PACITAN – Ulah Maselan membahayakan. Niat membabat dedaunan kering untuk ditanami ketela malah berujung petaka. Pembakaran api yang semula jangkauannya hanya beberapa meter merembet ke hektarean lahan hutan jati di Dusun Jaten, Kelurahan Sidoharjo. ‘’Sebenarnya mau membersihkan untuk ditanami ketela,’’ kata Maselan.

Maselan mengaku api semula hanya ada satu titik di atas bukit tak jauh dari hutan jati. Namun, angin kencang dan keringnya dedaunan cepat membuatnya merembet ke mana-mana. Hingga api mulai tak terkontrol dan merembet ke wilayah lainnya. Beruntung sebagian wilayah berisi rerumputan yang hijau serta tak tertimbun dedaunan kering. ’’Setelah satu jam, apinya sudah padam,’’ ujar pemilik ladang yang memulai aktivitas pembakaran sekitar pukul 13.30 itu.

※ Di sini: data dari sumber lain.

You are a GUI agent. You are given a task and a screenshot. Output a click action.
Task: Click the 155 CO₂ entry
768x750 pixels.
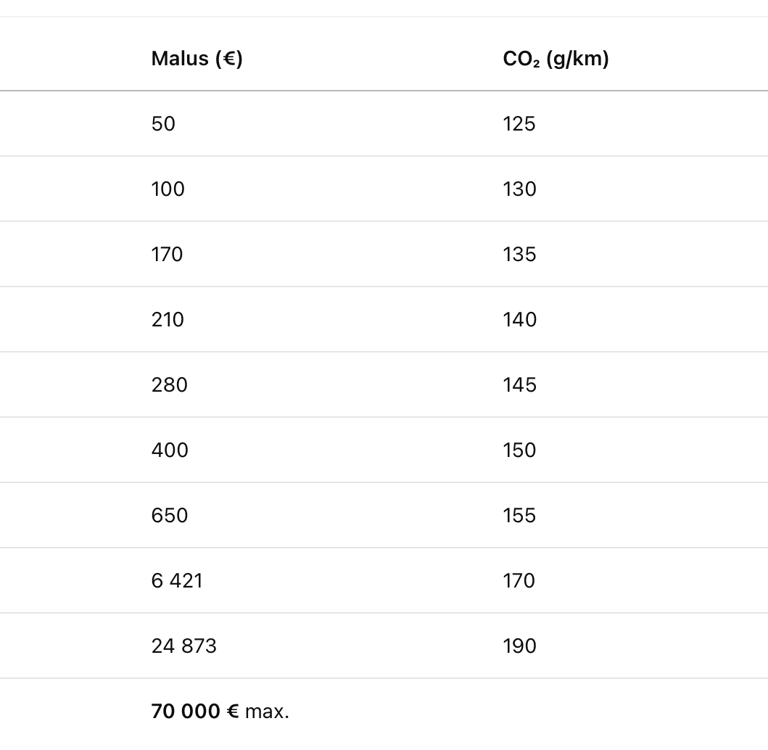pos(519,515)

Akibat kelalaiannya, Maselan mengakui lahan kering yang terbakar hampir satu hektare. Beruntung, pepohonan jati yang ikut terkepung api tak sampai terbakar. Hanya dedaunan kering di sekitarnya. ‘’Apinya tak sampai merembet ke atas (pohon jati),’’ terangnya.

Sehari sebelumnya, kebakaran juga melanda lokasi tersebut. Bahkan, luasnya hampir tiga hektare. Hutan milik KPH Pacitan itu terbakar sekitar pukul 14.00. Kebakaran pertama itu juga membuat warga setempat jantungan karena takut merembet ke permukiman. ‘’Kalau Senin kemarin, kebakarannya hampir tiga hektare. Saya sampai waswas,’’ timpal Kadiran, warga Dusun Jaten.

Kadiran menduga sumber api muncul dari puntung rokok yang dibuang sembarangan. Pasalnya, lokasi hutan tepat di samping jalan kelurahan setempat. Kebakaran besar itu nyaris tak terkendalikan karena berlangsung hingga Selasa dini hari (31/7). ‘’Dipadamkan manual dengan kayu dan dahan,‘’ imbuhnya.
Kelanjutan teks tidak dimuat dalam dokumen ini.